Monday 13th July was a special day. No work and two literary talks to go to. The Buxton Literary festival had been clever enough to get Helen MacDonald of ‘H is for Hawk’ fame and James Rebanks the author of ‘A Shepherds Life’, the runaway success story of the literary world and scheduled them both for the same day.
I had read both books last year so ideally I could have done with rereading them before the talks, but no matter they are now on the reading pile by the side of my bed, as they are both well worth returning to.
The Pavilion Arts Studio was packed for both events. I always like to get to my seat a little early to people watch. It seems that each year the average age of the audience gets older and this year was not different. Where are all the young people? Do they not read? Unfair? Perhaps the reason is that they are at work. Weekday events attract the retired and those like me who can grab some time off.
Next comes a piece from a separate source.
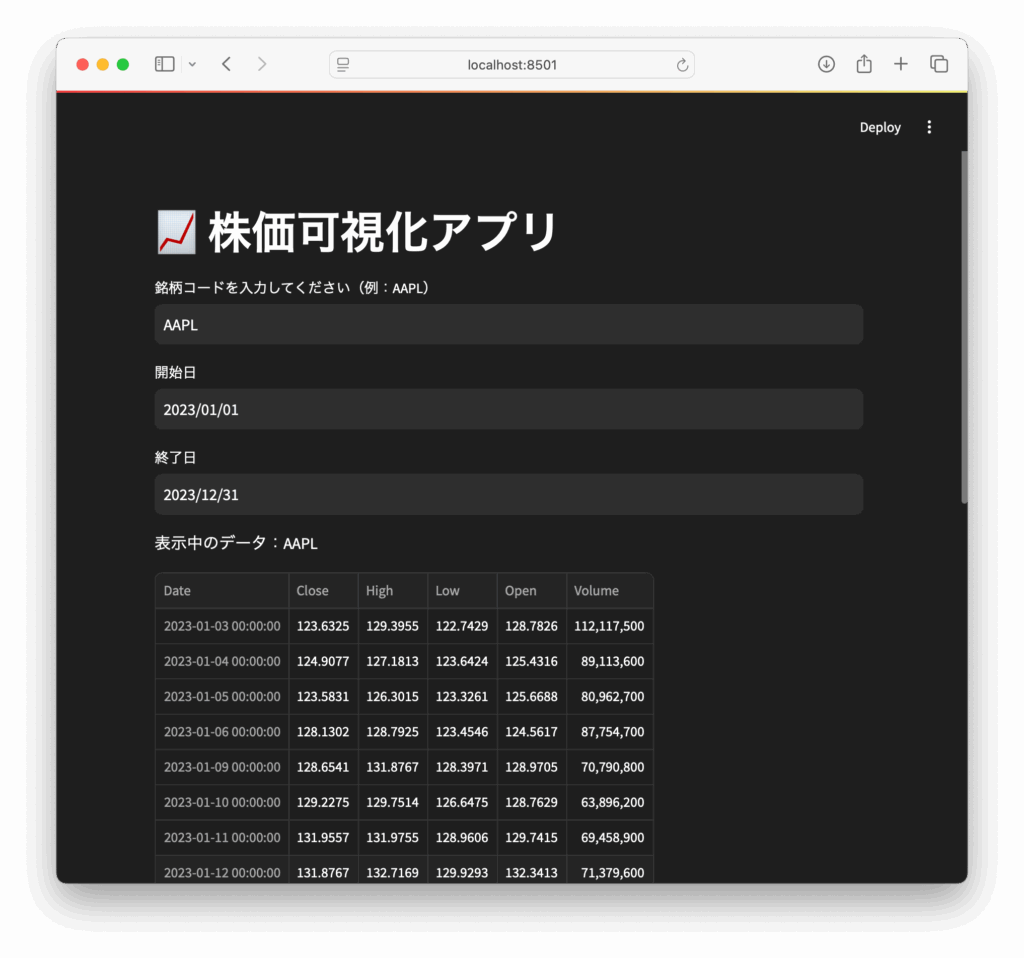
Task: Open a new tab with plus icon
Action: [901, 64]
Helen MacDonald is a lovely lady. Genuinely surprised by her success, though she shouldn’t be, and delighted that so many people want to hear her talk about her book and her love of hawks. The backdrop to the narrative is the grief she feels for her father who died suddenly. She had a close bond with him that stands out in her writing and also in her talk. Several times I had to wipe a tear away as she recounted the pain of his loss. Her solution was to throw herself into training a Goshawk. This is a brave, perhaps given her state of mind unwise thing to do. The Goshawk is the Everest of the hawking world. Single minded, ruthless, often untrainable, they are exquisite killing machines, rarely glimpsed in the wild and when seen on the fist a magnificent animal.
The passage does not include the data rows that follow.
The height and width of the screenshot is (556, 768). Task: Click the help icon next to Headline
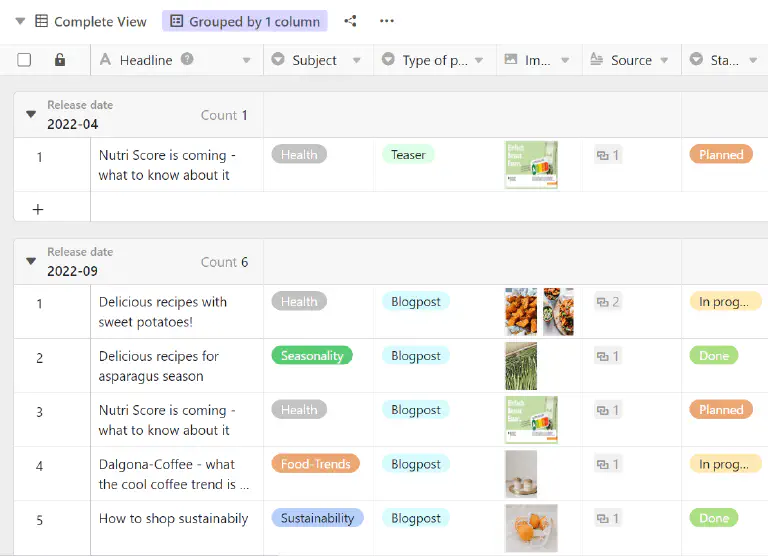187,60
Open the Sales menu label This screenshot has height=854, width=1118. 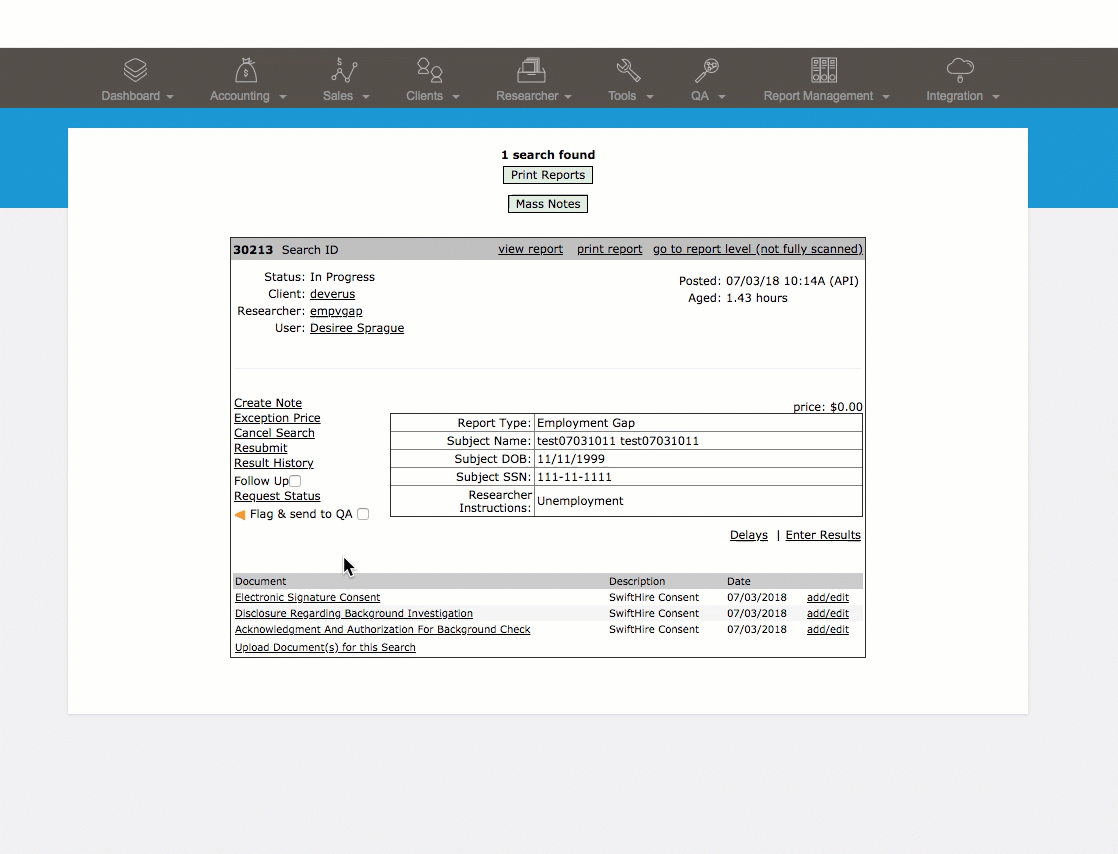(x=337, y=96)
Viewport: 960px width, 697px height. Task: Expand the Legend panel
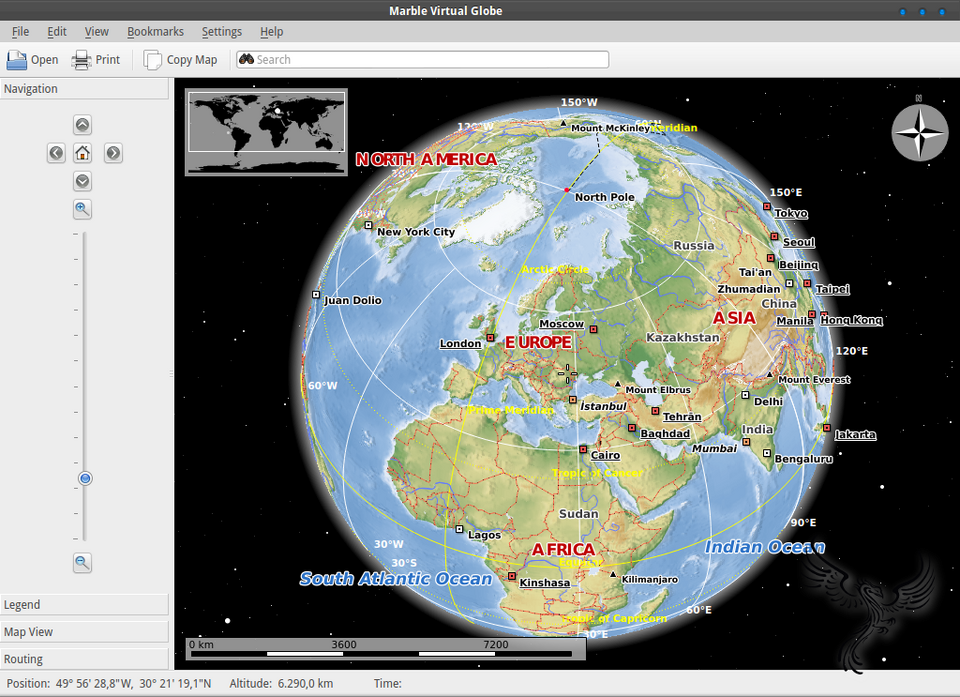coord(85,604)
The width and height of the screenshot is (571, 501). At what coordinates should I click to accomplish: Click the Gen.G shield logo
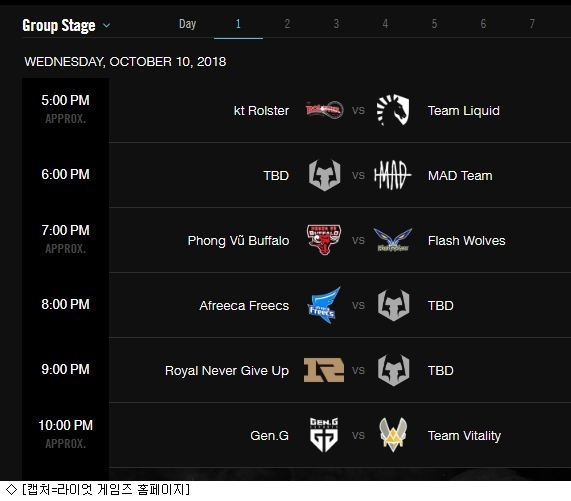[x=324, y=435]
MacDonald describes how for a time it seemed that she had become a Goshawk, thinking like one, living like one, cutting herself off from her human world. Mabel, for that is the innocent name given to her Goshawk, seemed to thrive with her. Though painstaking and exhausting her training was successful, if not entirely painless. She contrasts her success and empathy with her Gos, with that of TH White, a broken, tragic man. His Gos led a misunderstood tortured existence. No gain without pain seemed to be White’s philosophy and it did not end well for the hawk.
Both MacDonald and White were in pain, but MacDonald was able to reach into herself and go some way to healing herself. She said about grief that you never get over it you grow round it. White in contrast sank into a sea of pain, failure, and a spiral of despair, that was to lead ultimately to his death. If I was to be critical, I don’t think the passages that reflect White and his struggle quite work, but you can if you wish skip them with no loss of enjoyment.
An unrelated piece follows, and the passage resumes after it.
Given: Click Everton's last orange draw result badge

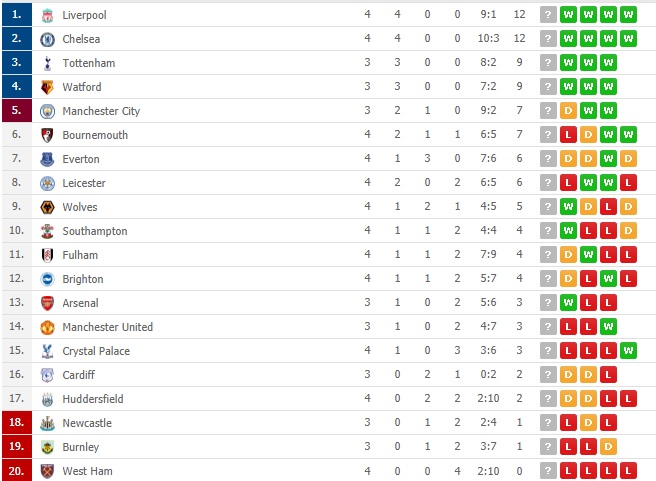Looking at the screenshot, I should 628,159.
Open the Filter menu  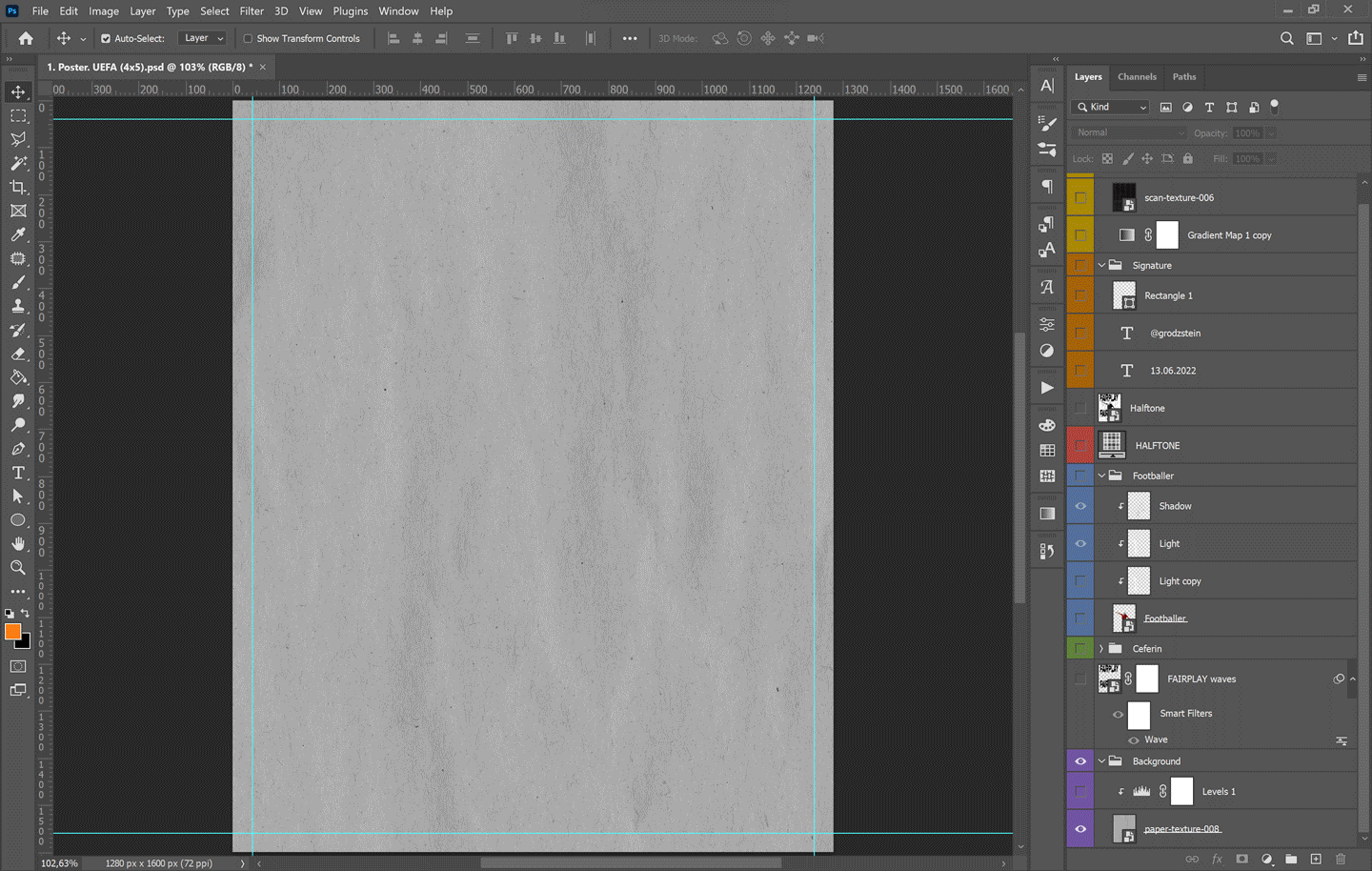(252, 11)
There is much more to this book. She briefly explores the changes in the countryside and touches on the deeply ingrained prejudice in our society. It would be fascinating to read more of her views on these and other subjects.
I had been alerted to the fate of Mable before I read the book, so as the end approached I was genuinely fearful of reaching the end. But Helen ends the story leaving Mabel at an aviary so that she can moult and renew herself. Helen walks away part healed knowing that her story and journey with Mabel will continue.
I wrote a blog a few weeks ago critical of James Rebanks desire to preserve his way of life. (On reflection perhaps I was too harsh.) Rebanks is a genuine, honest hill farmer, slightly in awe of the fact that his twitter followers are in the tens of thousands and the American publication ‘The Atlantic’ phoned him up wanting an article on Cumbrian life. Like MacDonald his book also goes someway to heal the pain he feels of the loss of his dad. It is in part a tribute to his father’s and his grandfather’s way of life. A memorial to them and their achievements.
My criticism of the book was based on a neglect of the environmental, for much of the Lake District is a sheep wrecked desert. Rebanks did touch upon environmental issues in his talk. He was slightly disparaging of the efforts of ecologists to try and increase the biodiversity of the landscape. He mocked them for not understanding that sheep would stray onto the land they were working on. But perhaps it falls upon the Shepherd to manage his sheep more effectively to try and give the plants a chance.
The book is an attempt to explain the landscape and the way of life of the people that live there, rather than the land of poets and romantics, which is often how the rest of us see it. He succeeds in spades. So much so that I envied him his connection with the land that spans generations of hill farmers. Unlike so many of us he and his family belong to a place and so have a stake in its continuity.
There has to be a place for a rewilded Lake District but we need also to preserve the way of life that Rebanks describes. Perhaps as hill farming incomes decline still further more farms will be sold off, for nothing lasts forever and people leave the hillsides and mountains to seek work elsewhere. Perhaps the farms will be bought and without the pressure of sheep on the land allowed to regenerate.
I would like to see rewilding projects in the Lake District. Less sheep more trees but, I hope there is a place for hill farmers like Rebanks in a hundred years from now, successfully farming the land that he loves and his book will go along way to ensuring that his legacy lasts.